> [LISTED ENTRIES]:
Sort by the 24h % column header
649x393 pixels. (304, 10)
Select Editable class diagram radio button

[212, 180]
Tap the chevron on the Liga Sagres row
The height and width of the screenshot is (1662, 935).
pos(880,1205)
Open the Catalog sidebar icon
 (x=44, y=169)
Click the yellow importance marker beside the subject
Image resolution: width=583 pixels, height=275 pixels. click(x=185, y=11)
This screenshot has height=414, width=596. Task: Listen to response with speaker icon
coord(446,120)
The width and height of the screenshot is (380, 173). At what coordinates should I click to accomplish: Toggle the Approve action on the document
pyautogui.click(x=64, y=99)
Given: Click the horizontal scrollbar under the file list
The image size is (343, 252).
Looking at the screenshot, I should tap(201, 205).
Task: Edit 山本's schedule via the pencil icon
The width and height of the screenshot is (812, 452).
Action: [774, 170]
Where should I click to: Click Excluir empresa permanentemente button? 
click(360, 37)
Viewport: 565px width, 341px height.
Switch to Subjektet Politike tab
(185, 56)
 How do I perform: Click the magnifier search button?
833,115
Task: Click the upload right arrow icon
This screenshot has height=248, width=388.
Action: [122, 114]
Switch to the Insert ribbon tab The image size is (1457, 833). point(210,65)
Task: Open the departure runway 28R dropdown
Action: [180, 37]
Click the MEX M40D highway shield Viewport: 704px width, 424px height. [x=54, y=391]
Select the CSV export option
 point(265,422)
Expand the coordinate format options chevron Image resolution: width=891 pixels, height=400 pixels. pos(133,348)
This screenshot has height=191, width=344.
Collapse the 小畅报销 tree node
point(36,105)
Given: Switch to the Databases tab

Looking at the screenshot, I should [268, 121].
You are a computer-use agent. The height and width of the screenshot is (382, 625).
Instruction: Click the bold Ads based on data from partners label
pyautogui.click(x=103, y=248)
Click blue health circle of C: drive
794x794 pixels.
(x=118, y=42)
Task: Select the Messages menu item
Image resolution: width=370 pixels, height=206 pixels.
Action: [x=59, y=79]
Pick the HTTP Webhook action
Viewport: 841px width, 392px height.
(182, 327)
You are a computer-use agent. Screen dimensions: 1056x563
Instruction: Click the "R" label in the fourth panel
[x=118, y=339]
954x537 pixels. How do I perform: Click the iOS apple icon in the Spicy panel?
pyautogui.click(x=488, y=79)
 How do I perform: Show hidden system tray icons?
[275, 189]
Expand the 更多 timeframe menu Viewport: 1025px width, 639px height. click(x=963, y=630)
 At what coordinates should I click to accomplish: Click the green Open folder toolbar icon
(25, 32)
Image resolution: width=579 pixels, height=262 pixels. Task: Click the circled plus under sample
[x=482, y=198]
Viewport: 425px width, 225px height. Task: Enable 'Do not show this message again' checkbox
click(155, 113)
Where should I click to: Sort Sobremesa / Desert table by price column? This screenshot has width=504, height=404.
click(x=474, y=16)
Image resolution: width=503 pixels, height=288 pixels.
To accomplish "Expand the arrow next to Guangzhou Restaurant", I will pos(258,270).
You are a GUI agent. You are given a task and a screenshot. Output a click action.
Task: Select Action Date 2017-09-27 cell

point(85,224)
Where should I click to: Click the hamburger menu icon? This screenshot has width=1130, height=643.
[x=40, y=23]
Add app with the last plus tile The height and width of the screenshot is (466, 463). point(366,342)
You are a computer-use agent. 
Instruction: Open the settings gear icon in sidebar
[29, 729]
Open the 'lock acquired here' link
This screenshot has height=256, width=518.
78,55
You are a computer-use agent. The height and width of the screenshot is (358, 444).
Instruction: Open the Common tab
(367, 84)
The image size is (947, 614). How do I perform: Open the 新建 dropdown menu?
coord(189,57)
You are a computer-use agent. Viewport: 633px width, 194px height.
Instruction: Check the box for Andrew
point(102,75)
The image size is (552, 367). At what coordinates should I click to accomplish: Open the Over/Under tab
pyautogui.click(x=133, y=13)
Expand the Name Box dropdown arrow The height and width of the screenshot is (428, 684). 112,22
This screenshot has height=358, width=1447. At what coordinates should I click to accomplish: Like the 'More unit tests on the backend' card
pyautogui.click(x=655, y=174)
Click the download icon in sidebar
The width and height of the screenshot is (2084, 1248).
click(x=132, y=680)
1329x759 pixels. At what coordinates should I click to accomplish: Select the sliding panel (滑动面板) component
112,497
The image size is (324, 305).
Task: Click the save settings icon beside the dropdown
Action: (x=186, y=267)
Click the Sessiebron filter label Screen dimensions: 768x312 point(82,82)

> [YOUR OBJECTIVE]: Give back the records above exactly, limited to the lines between the one holding "Image resolution: width=579" and the one holding "Click the download icon in sidebar", inclusive.

> [RESPONSE AREA]:
Image resolution: width=579 pixels, height=262 pixels. Task: Click the circled plus under sample
[x=482, y=198]
Viewport: 425px width, 225px height. Task: Enable 'Do not show this message again' checkbox
click(155, 113)
Where should I click to: Sort Sobremesa / Desert table by price column? This screenshot has width=504, height=404.
click(x=474, y=16)
Image resolution: width=503 pixels, height=288 pixels.
To accomplish "Expand the arrow next to Guangzhou Restaurant", I will pos(258,270).
You are a GUI agent. You are given a task and a screenshot. Output a click action.
Task: Select Action Date 2017-09-27 cell

point(85,224)
Where should I click to: Click the hamburger menu icon? This screenshot has width=1130, height=643.
[x=40, y=23]
Add app with the last plus tile The height and width of the screenshot is (466, 463). point(366,342)
You are a computer-use agent. 
Instruction: Open the settings gear icon in sidebar
[29, 729]
Open the 'lock acquired here' link
This screenshot has height=256, width=518.
78,55
You are a computer-use agent. The height and width of the screenshot is (358, 444).
Instruction: Open the Common tab
(367, 84)
The image size is (947, 614). How do I perform: Open the 新建 dropdown menu?
coord(189,57)
You are a computer-use agent. Viewport: 633px width, 194px height.
Instruction: Check the box for Andrew
point(102,75)
The image size is (552, 367). At what coordinates should I click to accomplish: Open the Over/Under tab
pyautogui.click(x=133, y=13)
Expand the Name Box dropdown arrow The height and width of the screenshot is (428, 684). 112,22
This screenshot has height=358, width=1447. At what coordinates should I click to accomplish: Like the 'More unit tests on the backend' card
pyautogui.click(x=655, y=174)
Click the download icon in sidebar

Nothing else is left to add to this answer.